Aufschwung und Wachstum

All unser Hoffen und unser Streben fliegen Aufschwung und Wirtschaftswachstum entgegen. Wie gerne hätten wir sie zurück. Früher waren sie unser ganzes Glück. Wir würden alles dafür geben, noch einmal ihren jugendlichen Schwung zu erleben. Der blitzt allenfalls als kurzes Bild in dem einen oder anderen Konjunkturdatum auf. Eine stattliche Erscheinung ist er nicht. Das zeigen beispielsweise die neuen Zahlen aus dem US-Häusermarkt. Sie bleiben hinter den Erwartungen zurück. Wie soll der Schwung auch jungendlich sein, wenn ihm die rebellische Kraft des Neuen fehlt? Saturierte Gesellschaften, die mehr zu verlieren als zu gewinnen haben, werden diese Kraft nicht entwickeln. Deshalb ist es ratsam, nicht auf Aufschwung und Wirtschaftswachstum zu bauen, sondern das eigene Hoffen und Streben den realen Gegebenheiten anzupassen. Gesellschaften, denen Aufschwung und Wachstum fehlen, gehen keineswegs unter, wenn sie den realen Verhältnissen Rechnung tragen.
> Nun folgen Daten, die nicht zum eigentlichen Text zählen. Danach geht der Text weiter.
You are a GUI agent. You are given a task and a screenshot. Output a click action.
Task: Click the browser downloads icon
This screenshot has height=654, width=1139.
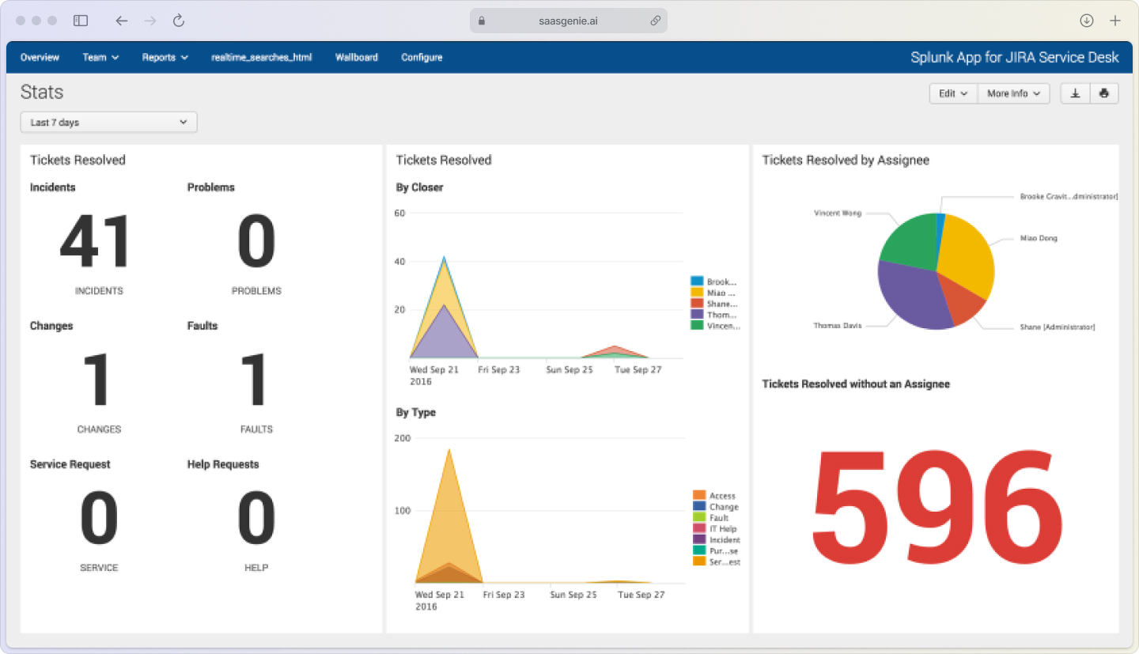(1087, 21)
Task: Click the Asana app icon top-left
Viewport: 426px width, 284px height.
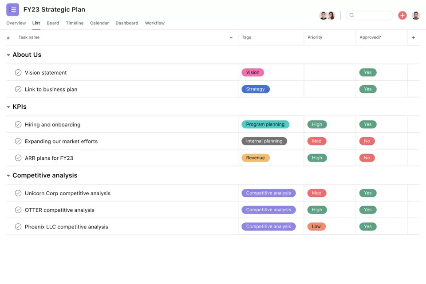Action: point(13,9)
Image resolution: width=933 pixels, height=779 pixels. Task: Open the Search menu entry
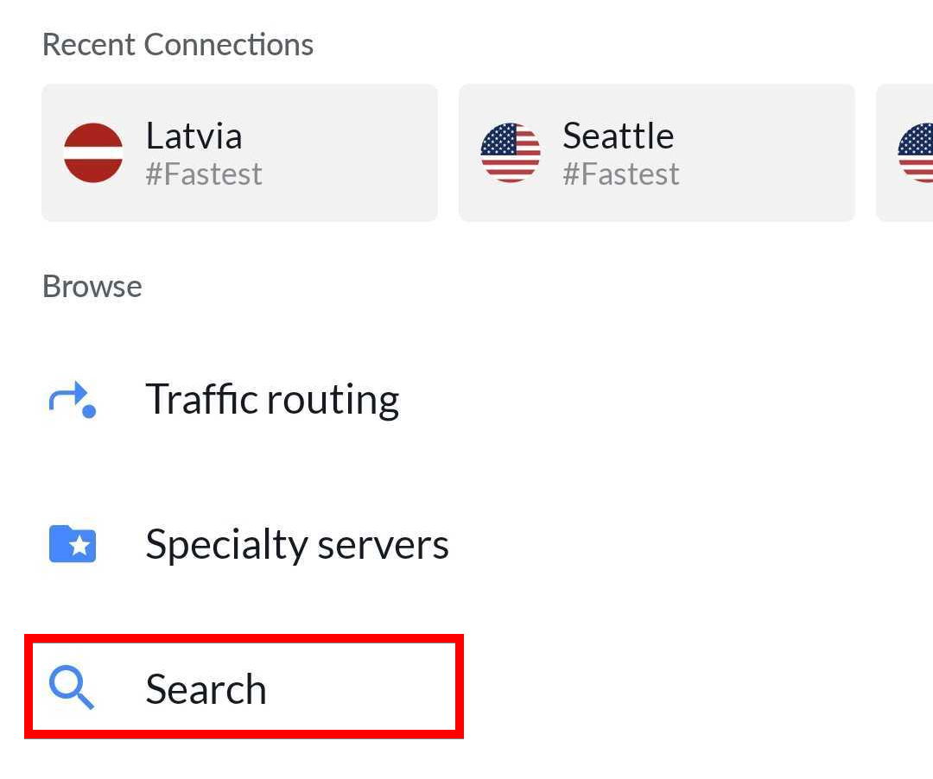tap(206, 689)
Soweit ist es im Ölmarkt noch nicht. Der hat noch Aufschwung und Wachstum als Perspektive. Sie kommen allerdings nicht mehr aus den alten Industrienationen. Sie kommen von den Aufsteigern in Fern- und Mittelost. Aber selbst für diese neuen Industrienationen sind Aufschwung und Wachstum derzeit mehr Hoffnung als Fakt. Deshalb geht es bei der Preisbildung momentan weniger wild zu. Der Aufschwung der Ölpreise ist in eine Reflexionsphase eingetreten. Die kann etwas tiefere Notierungen bringen. Am mittleren Gesamtniveau wird sich nicht viel ändern. Und auch an der langfristigen Perspektive eines Ölpreisaufschwungs als Folge des Wirtschaftsaufschwungs in den neuen Industrienationen halten die Auguren fest. Spannend wird es allerdings um die Perspektive, wenn die Klimaschutznotwendigkeiten eines Tages zu konkreten und verbindlichen Handlungen führen. Das könnte das Ende des Aufwärtstrends der Ölpreise bedeuten. Soweit ist es noch nicht.

Konkret wurde die Erosion von Hoffen und Streben gestern nach Veröffentlichung der US-Bestandszahlen. Die waren auf den ersten Blick durchaus bullisch. DOE (Department of Energy) und API (American Petroleum Institute) meldeten Verluste in den Vorratslagern. Die Zuflüsse waren allerdings zuvor wetterbedingt behindert, sodass niemand daraus den erhofften Rückschluss auf eine anziehende Nachfrage zu ziehen wagte. Im Gegenteil, die Nachfrage brach sogar ein. Bei Heizöl betrug das Minus in den letzten vier Wochen elf Prozent. Zum Vorjahr beträgt es minus vier Prozent. Die prognostizierten kalten Temperaturen waren offensichtlich ebenfalls nur Hoffnung, in diesem Fall die Hoffnung der Finanzindustrie. Die Bestandszahlen lauten wie folgt:

Rohöl: -0,9 Mio. Barrel (DOE) bzw. -4,4 Mio. Barrel (API)
Heizöl und Diesel: -0,3 Mio. Barrel (DOE) bzw. +0,5 Mio. Barrel (API)
Benzin: -1,8 Mio. Barrel (DOE) bzw. -1,0 Mio. Barrel (API)

In Summe ergibt sich ein Abbau von 3,0 (DOE) bzw. 4,9 (API) Mio. Barrel. Die Importe sind etwas höher als in der Vorwoche und geringer als im Vorjahr. Die Raffinerieauslastung ist auf lausige 79 Prozent gefallen. Die Zahl unterstreicht die aktuelle Nachfrageschwäche besonders deutlich.

Die Ölpreise gaben nach Veröffentlichung der Bestandsdaten nach. Das geschah nicht zuletzt, weil sie zuvor in Hoffnung größerer Lagerabflüsse angestiegen waren. Heute Morgen setzt sich die Tendenz zum Preisabgang fort. Die Tonne Gasöl kostet 622,75 Dollar. Das Barrel Rohöl kostet in New York 79,11 Dollar. Der US-Dollar wird zu 67,29 Eurocent gehandelt.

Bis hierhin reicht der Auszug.